Many photographers eschew the use of words and narration in their work. Sugarman disagrees with this attitude. he uses words and narrations to give an historical context to his images.
Before shooting images in 1975, Sugarman was a figurative and landscape painter. He has traveled extensively in Latin America, Central Asia and the Middle East. His first visit to Mexico occurred when he was nine years old. He was astonished and fascinated with the visual and historical sites. From 1990 to 1992, he documented the social and cultural conditions in the urban and rural territories of Mexico.
From 1992 through 1994, Sugarman visited Cuba. the socio-economic problems in Cuba are many and intertwined. This series, for their part, illuminate the effects of Castro's iron fisted rule over the Cuban people, and, equally, the punishing conditions of the imposed embargo by the United States on the island. Besides the political context, he captures the passions, emotions and feelings displayed by the Cuban people when the fear of authoritarian rule is out of range. Sugarman's images are reproduced in his 1995 book, Storm Over Cuba.

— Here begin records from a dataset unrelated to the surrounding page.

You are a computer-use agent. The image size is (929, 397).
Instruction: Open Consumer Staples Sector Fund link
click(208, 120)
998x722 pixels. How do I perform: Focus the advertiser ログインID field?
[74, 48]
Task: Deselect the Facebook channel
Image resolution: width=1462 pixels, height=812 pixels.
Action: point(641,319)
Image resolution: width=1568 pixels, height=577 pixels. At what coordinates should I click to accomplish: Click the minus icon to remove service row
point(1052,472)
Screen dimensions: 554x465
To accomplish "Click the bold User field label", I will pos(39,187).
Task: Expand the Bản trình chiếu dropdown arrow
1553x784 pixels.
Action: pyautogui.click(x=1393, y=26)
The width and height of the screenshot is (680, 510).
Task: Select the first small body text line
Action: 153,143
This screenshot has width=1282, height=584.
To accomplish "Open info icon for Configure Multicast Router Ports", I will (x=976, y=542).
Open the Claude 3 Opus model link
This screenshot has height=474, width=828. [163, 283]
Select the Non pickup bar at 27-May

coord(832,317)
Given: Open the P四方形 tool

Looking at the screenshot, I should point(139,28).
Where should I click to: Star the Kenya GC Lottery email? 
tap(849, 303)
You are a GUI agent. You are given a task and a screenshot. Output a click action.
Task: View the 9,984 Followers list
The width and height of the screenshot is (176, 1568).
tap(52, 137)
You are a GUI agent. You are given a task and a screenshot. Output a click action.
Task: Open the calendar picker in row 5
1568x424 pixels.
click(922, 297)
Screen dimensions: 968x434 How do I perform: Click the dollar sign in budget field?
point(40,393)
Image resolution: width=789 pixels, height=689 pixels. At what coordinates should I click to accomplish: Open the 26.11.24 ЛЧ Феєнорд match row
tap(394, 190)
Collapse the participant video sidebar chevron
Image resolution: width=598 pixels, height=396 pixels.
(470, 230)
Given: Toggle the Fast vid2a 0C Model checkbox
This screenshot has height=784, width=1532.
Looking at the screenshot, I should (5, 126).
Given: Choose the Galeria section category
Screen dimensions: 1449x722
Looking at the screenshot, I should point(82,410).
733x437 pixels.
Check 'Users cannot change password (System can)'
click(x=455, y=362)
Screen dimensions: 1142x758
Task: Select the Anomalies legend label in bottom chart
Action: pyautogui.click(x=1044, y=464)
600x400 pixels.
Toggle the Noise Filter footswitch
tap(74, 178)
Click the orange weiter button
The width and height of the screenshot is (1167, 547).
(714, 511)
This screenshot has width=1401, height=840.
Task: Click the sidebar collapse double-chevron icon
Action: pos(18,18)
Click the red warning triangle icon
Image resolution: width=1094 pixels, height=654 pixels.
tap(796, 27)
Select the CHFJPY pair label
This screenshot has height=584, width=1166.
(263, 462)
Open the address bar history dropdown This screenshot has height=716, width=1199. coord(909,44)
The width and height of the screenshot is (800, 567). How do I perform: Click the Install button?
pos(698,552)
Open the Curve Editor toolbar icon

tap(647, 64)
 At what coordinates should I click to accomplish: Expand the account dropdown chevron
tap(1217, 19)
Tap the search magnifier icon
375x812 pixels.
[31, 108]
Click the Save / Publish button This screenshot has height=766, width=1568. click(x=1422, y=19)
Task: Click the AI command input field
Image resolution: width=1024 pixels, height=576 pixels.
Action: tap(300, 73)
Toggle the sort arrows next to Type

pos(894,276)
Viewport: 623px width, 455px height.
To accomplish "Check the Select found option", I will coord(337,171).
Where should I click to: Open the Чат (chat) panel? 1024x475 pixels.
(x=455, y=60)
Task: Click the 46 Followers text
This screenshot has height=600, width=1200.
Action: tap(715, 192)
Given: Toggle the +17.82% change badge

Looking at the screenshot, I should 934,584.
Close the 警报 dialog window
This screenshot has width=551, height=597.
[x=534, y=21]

During 1992, Sugarman traveled to the war torn countries of Bosnia and Croatia to document the widespread ethnic strife and the savage conflict. He was one of the first photojournalists to be in the midst of the war. His poignant images were widely used by human rights organizations and the news media. The work was published in his 1993 book, God Be With You: War in Croatia and Bosnia Herzegovina. From this research, a short documentary was made on behalf of the United Nations showing the costly impact of the war, especially the widespread human rights abuses.
In 1993, Sugarman traveled to India and Pakistan to expose the bitter conflict in the disputed territory of Kashmir. The damaging cost of occupation was captured and ultimately published in Kashmir: Paradise Lost. These images have been exhibited in galleries and museums all over the world.
In 1994, Sugarman visited Siachen Glacier, an icebound disputed territory between India and Pakistan, to visually document the highest battlefield in military history. The visual documents of this unique endeavor are contained in 1995's War Above The Clouds: Siachen Glacier. His book has become a standard on this subject.
In 1997, Sugarman traveled to the West Bank and the Gaza Strip to document everyday life under the Palestinian Authority. The result of this research is contained in 1997's Speak Palestine, Speak Again as well as a thirty minute educational video.
From 1997 to 2008, Sugarman has been preparing a book on Pakistan. The images of Pakistan are unequal in their scope, each summoning our attention and appreciation to such a diversified and ancient culture. One can observe the progress by going to: martinsugarmanproject.com.
In addition to Bosnia, Pakistan, Cuba, Mexico, the Middle East and India, Sugarman has covered many other conflicts, including Chechnya, Tibet, Afghanistan, East Timor, Guatemala and Nagorna Karabah.
Martin Sugarman's images have been displayed at civic functions, universities and on public radio. Also, his work has been used by many human rights organizations for teach-ins, conferences and campaigns. Some of his work can be seen at the Museum of Tolerance in Los Angeles, in an exhibit entittled "The Millennium Machine", highlighting international human rights violations.